Jack chatted on, quite casually and naturally, but Tim did not want to hear any more. He finished his coffee and put the mug down in a gesture of departing.

‘Just one thing.' Under the golden wig which had been all right when Tim thought it was a woman's hair, but now was grotesque, Jack looked a bit nervous. ‘This is between you and me. Nothing said at Webster's.'

‘What about' – Tim had to voice the bewilderment – ‘what about Janet Fox?'

‘She doesn't know, although we're close friends. She's talked about us being married. Bit awkward really.' Jack stretched his half-painted mouth in the shape of a grin, without life to it. ‘She'd have to get used to me wearing a nightie in bed.'

A nightie. That did it. Tim had been holding down all the objections of his Wallace Kendall heritage, but they came charging up and delivered the word: disgusting.

He got up, mumbled an excuse and escaped to his eyrie.

Disgusting.

Hang on a minute. What about him in bed with the pistol and the cammo?

‘You've got some of our stuff.' Derek rang Tim that evening.

‘I'm sending it back. First post tomorrow.'

‘Why did we lose you?'

‘I had to go. I didn't feel well.'

‘Come off it. I heard you ran like hell for the flag.'

‘Oh – well, I – yes. Thanks.' Tim managed a short laugh. ‘Feverish. Thought I was coming down with something.'

‘You sound all right now.'

‘Oh. Yes.
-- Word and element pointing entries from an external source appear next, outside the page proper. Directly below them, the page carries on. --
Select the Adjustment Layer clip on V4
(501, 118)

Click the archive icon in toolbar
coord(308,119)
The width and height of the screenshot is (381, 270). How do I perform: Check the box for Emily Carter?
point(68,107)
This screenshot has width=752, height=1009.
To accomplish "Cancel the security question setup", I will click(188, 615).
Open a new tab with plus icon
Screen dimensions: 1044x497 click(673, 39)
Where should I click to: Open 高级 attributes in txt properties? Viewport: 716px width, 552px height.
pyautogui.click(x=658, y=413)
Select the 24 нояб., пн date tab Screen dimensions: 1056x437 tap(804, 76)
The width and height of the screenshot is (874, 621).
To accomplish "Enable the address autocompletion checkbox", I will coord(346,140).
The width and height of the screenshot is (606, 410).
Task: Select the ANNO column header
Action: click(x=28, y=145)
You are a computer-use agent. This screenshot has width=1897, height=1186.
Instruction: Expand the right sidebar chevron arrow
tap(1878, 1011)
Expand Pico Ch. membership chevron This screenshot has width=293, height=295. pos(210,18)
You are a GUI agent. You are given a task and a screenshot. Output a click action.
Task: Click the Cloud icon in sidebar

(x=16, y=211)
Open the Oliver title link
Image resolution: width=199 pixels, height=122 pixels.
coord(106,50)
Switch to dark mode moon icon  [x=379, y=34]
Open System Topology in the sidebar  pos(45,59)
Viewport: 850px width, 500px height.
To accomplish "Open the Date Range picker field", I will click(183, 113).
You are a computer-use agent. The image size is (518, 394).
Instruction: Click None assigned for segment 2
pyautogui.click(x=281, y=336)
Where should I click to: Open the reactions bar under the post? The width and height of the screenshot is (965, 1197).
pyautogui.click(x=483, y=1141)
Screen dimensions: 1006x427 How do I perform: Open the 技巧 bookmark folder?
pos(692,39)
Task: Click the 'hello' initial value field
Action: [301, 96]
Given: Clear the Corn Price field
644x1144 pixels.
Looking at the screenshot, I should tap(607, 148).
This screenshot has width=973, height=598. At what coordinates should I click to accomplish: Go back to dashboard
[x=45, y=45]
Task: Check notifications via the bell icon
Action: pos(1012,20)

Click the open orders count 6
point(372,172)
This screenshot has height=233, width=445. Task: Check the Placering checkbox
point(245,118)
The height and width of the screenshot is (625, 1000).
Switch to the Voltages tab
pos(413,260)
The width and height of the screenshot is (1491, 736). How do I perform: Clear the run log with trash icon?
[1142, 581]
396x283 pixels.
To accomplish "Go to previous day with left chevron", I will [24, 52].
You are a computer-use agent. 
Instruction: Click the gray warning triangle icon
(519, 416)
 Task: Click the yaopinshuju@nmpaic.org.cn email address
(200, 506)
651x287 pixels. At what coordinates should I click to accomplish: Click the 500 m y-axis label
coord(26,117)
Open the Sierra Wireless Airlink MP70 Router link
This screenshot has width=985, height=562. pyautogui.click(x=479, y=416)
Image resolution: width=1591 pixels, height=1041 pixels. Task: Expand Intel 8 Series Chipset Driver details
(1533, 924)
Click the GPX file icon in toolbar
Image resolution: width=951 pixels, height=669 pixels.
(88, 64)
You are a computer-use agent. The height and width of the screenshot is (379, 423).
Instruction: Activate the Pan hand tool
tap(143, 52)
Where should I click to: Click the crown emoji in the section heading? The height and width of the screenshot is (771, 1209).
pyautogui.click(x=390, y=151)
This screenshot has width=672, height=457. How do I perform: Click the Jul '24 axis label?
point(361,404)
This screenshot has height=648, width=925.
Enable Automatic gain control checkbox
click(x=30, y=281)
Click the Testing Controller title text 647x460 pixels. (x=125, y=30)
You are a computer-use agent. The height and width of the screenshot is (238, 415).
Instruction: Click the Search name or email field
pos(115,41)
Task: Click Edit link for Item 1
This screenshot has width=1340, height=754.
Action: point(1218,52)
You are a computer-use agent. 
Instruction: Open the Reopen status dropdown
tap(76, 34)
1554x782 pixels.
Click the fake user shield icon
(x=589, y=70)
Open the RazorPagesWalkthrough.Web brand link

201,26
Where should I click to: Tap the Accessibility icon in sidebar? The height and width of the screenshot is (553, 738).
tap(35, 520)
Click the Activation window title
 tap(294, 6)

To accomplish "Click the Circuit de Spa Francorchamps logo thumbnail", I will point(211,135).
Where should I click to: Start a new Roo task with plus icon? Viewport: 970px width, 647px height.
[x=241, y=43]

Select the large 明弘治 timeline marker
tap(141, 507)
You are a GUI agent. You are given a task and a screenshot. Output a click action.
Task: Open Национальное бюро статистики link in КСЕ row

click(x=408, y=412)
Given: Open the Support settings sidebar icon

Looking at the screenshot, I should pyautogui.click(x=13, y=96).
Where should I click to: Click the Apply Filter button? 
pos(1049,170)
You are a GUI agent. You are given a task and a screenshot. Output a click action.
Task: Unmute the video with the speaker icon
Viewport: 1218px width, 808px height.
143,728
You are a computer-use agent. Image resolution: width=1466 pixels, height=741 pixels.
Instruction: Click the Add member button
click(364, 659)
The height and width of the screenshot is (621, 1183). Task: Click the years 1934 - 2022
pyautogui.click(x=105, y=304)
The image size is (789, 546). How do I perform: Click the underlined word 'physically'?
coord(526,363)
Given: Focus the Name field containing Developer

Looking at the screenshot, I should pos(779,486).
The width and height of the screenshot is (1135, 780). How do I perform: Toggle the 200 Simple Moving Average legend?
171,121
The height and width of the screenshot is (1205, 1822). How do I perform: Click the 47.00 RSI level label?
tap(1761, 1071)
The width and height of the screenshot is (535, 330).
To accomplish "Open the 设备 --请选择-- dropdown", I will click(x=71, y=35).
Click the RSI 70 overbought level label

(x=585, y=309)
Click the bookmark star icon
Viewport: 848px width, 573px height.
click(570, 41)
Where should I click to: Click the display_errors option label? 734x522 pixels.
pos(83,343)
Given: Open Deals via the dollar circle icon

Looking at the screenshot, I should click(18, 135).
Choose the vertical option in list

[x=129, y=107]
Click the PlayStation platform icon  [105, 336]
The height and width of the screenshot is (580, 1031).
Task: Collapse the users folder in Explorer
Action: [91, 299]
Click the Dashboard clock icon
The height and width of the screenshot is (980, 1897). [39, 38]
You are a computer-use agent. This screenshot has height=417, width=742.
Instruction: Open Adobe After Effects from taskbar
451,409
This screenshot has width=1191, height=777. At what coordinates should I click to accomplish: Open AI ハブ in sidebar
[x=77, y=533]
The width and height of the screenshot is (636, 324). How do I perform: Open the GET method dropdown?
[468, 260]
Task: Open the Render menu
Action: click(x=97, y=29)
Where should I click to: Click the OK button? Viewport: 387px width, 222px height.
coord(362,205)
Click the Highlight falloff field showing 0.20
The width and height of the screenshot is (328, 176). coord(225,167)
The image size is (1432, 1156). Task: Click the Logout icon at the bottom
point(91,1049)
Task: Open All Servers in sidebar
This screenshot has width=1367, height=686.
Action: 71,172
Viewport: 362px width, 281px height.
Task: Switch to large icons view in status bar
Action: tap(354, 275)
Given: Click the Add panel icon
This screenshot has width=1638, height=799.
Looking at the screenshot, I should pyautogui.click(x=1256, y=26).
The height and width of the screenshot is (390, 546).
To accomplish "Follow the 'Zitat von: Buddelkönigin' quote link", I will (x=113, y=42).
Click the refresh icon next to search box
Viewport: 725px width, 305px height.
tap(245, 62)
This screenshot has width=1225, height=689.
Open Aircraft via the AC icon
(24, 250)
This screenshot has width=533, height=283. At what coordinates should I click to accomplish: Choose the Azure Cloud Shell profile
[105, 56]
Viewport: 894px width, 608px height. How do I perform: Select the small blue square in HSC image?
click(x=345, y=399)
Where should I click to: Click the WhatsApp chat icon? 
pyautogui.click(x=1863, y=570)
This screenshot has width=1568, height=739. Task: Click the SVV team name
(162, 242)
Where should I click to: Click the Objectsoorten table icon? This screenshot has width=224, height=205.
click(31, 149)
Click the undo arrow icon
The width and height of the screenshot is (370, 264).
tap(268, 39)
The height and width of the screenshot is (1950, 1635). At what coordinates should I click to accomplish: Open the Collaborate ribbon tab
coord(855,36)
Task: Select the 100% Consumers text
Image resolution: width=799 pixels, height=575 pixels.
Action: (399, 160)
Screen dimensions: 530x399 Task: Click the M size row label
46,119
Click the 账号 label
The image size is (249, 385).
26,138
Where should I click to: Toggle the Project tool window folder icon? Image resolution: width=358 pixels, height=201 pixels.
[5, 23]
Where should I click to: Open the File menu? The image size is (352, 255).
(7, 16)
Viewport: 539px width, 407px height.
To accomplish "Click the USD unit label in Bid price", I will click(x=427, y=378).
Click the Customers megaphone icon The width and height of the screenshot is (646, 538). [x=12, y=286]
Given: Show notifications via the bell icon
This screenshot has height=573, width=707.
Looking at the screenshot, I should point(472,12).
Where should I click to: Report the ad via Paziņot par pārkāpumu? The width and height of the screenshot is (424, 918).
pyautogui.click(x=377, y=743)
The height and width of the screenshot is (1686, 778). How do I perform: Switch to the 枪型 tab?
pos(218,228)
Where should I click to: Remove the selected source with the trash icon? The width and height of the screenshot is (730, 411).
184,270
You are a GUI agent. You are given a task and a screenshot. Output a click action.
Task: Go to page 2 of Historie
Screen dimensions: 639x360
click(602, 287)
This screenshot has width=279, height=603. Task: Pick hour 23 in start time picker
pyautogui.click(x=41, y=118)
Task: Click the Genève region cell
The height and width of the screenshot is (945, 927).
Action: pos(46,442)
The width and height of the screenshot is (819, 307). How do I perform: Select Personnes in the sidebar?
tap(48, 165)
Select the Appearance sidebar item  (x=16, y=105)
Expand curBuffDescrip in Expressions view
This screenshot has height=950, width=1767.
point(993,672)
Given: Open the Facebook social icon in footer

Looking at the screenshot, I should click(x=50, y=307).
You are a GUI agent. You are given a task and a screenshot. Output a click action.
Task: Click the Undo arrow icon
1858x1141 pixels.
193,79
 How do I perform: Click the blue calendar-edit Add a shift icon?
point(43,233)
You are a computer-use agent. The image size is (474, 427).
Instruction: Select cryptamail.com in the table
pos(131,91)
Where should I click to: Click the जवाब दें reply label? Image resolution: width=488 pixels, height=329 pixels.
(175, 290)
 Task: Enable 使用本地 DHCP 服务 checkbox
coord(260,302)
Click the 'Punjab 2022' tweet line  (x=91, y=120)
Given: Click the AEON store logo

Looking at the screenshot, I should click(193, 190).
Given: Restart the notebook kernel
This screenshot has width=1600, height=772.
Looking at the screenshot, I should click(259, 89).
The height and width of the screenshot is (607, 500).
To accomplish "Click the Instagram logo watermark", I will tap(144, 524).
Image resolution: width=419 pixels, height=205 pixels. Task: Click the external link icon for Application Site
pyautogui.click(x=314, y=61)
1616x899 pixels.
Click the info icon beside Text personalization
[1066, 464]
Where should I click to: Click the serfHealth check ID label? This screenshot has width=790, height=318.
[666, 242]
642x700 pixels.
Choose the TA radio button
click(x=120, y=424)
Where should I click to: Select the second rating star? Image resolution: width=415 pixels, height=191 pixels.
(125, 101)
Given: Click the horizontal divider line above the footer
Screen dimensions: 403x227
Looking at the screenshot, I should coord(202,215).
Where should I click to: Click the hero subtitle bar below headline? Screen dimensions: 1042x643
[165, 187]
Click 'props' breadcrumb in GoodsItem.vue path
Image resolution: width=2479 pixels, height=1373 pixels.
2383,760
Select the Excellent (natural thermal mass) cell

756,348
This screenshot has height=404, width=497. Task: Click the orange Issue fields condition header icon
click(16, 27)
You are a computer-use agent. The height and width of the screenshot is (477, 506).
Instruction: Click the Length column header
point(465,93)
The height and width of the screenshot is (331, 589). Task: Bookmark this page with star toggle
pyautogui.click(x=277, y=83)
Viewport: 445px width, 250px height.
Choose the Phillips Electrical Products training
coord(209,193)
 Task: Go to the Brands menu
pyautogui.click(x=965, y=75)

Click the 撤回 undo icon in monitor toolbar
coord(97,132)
I'm all right today.'

Well, not as all right as I was before I had that talk with Jack. He's kinky. I'm kinky. The whole world is kinky. ‘Five per cent of men in business suits have got women's underwear on underneath,' Jack had said.

Come
on
. Do me a favour.

At work next morning, Tim got some brown paper and tape. He parcelled up the gun wrapped in the cammo overalls with some sadness and a sense of loss, as he saw them go off the post office scales and into the bin behind the counter.

Chapter Eleven

The relatively normal course of Tim's affairs, which had climaxed with the capture of the flag single-handed and the ravishment of Helen, was only short-lived. Whether the shocking revelation about Jack set it off, or whether it was his biological clock, it was not long before Tim was into one of his far-out phases.

His two weeks' holiday was coming up in September, and he had no idea what he was going to do with it. The Boathouse was closing. He could never do another Enterprise weekend, because of Norman. He could not go back to Warfare, because Derek had sounded stuffy about the overalls and pistol.

If he was a millionaire, he would go to Australia to see Zara, whose last postcard had sounded a bit low, and ended, ‘Wish you were here with me.'

His parents had been to the Isle of Wight. The damp had got into his father's chest and they came home two days early. His mother pretended that they had come home because the stairs at the Shanklin Hotel were too much for her. Val and Colin went to the Canaries. Brian climbed a mountain in Scotland with Jack (in camiknickers?). Helen went to stay with her cousin in Hull while Julian was at the camp, also in the Isle of Wight, where he might have come face to face with Wallace Kendall, and spat on his shoe.

Pocket Pickups
, chapter 13. ‘FOLLOW UP: You're on your way. Follow it up with a bang (excuse pun). Don't give her time to wonder whether to you it was just a one night stand.'

Helen rang up when she got back from Hull. She would have Julian with her now until the end of August. She told Tim that twice, as if to make sure that he got the message, ‘Sex is out', not
knowing that it was probably good news rather than bad, now that the cammo had gone back to Warfare.

‘How is Julian?' Tim wanted to see him. He wanted to feel the strong skinny arms clutching at his neck as the child fought urgently to climb up him, wanted to see the side of the gold-dusted cheek above which the blue eye stared mysteriously beyond him.